___ Data in this exercise
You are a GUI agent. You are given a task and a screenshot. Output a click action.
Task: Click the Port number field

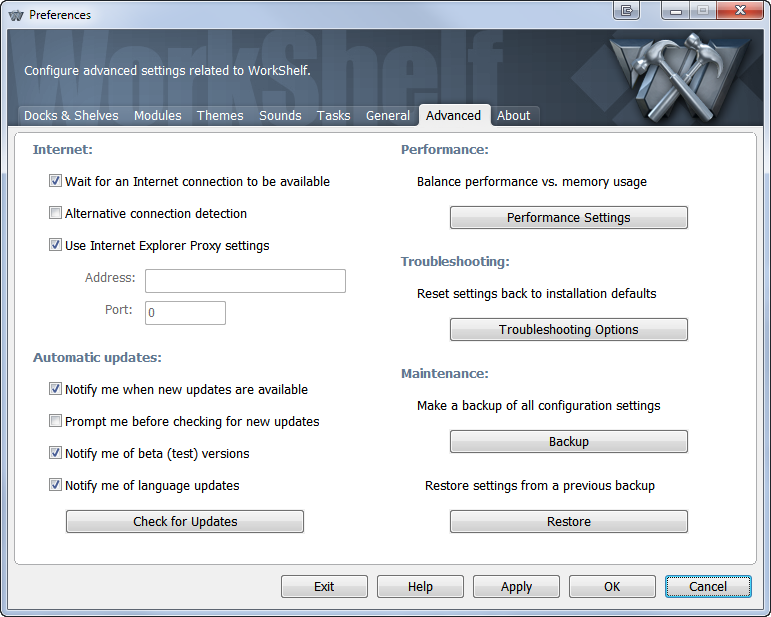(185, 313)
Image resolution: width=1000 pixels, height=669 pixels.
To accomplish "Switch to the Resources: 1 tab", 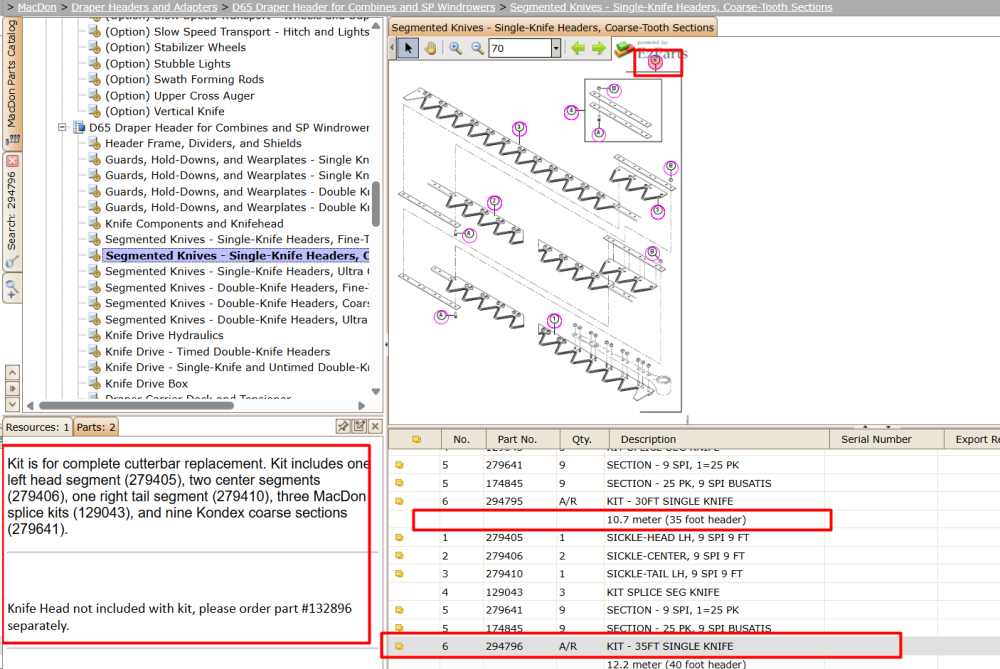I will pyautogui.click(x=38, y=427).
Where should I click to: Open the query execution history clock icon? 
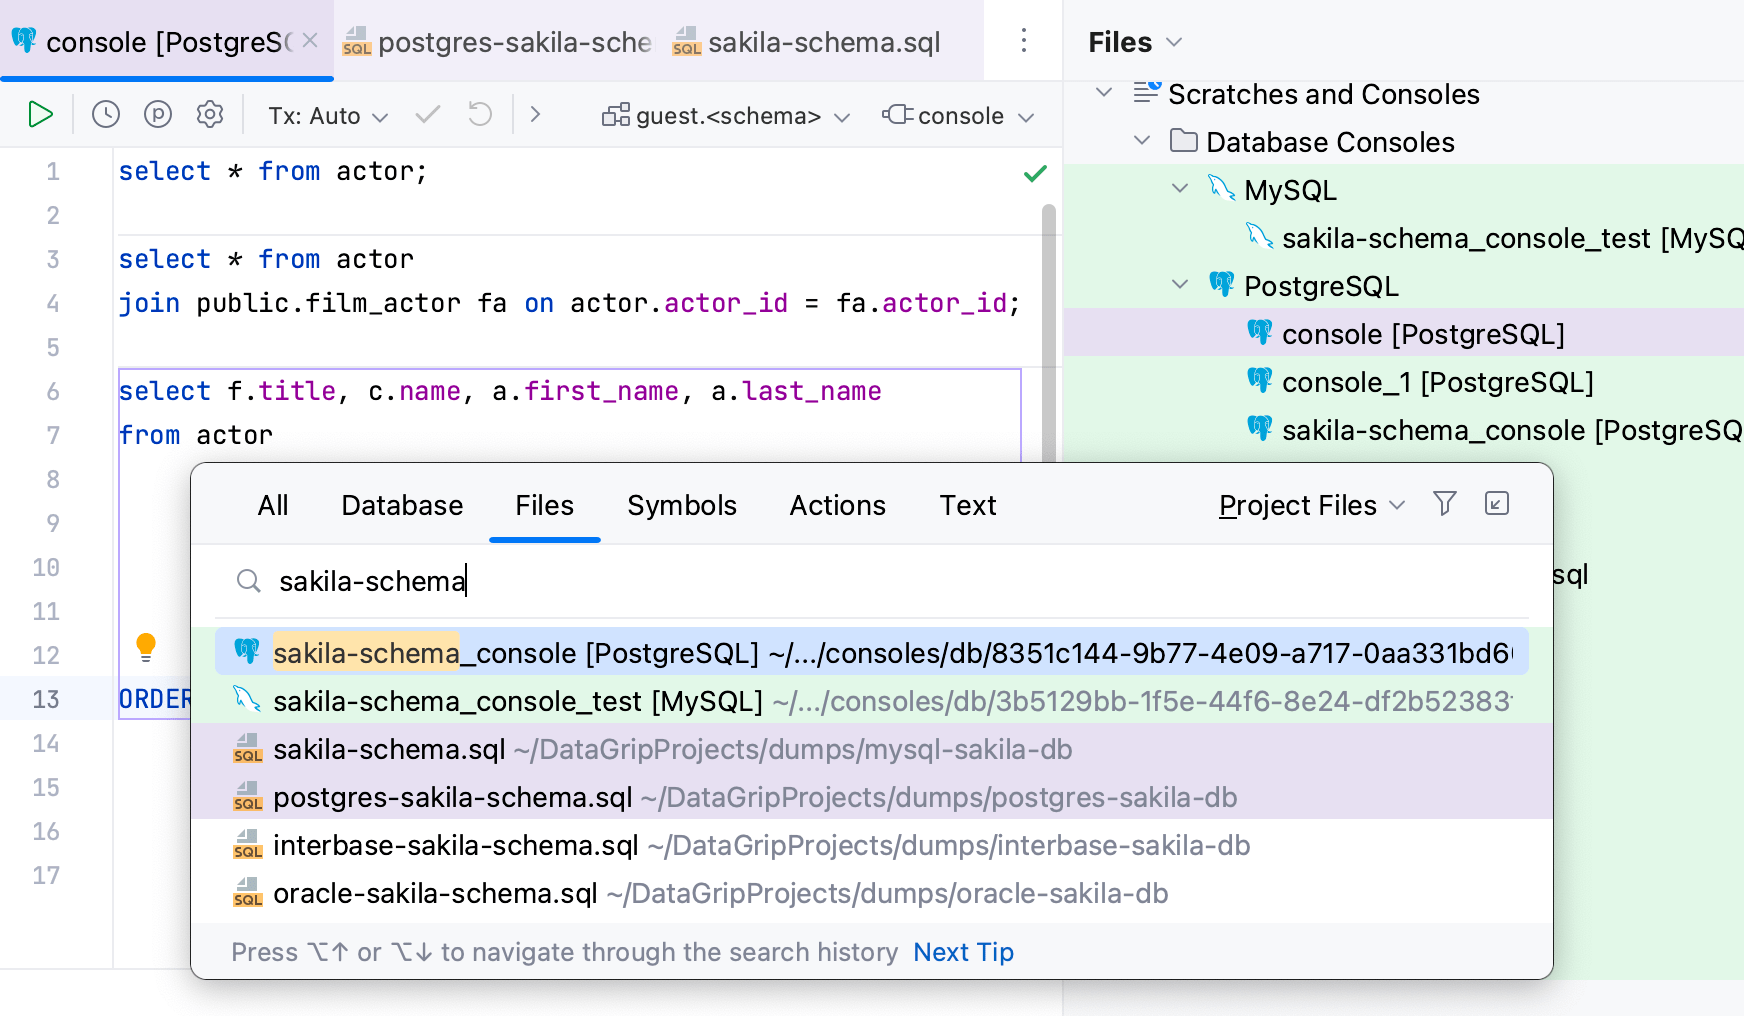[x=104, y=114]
______
___ Data in this exercise
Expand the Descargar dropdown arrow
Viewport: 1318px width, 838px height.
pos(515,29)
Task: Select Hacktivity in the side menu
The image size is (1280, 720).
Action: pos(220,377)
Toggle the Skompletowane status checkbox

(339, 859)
______
___ Data in this exercise
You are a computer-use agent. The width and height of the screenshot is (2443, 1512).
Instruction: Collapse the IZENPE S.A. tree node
______
Work to be completed: Duplicate everything from the line containing "You are a computer-use" down to the line containing "Instruction: Collapse the".

Complete response:
You are a computer-use agent. The width and height of the screenshot is (2443, 1512).
Instruction: Collapse the IZENPE S.A. tree node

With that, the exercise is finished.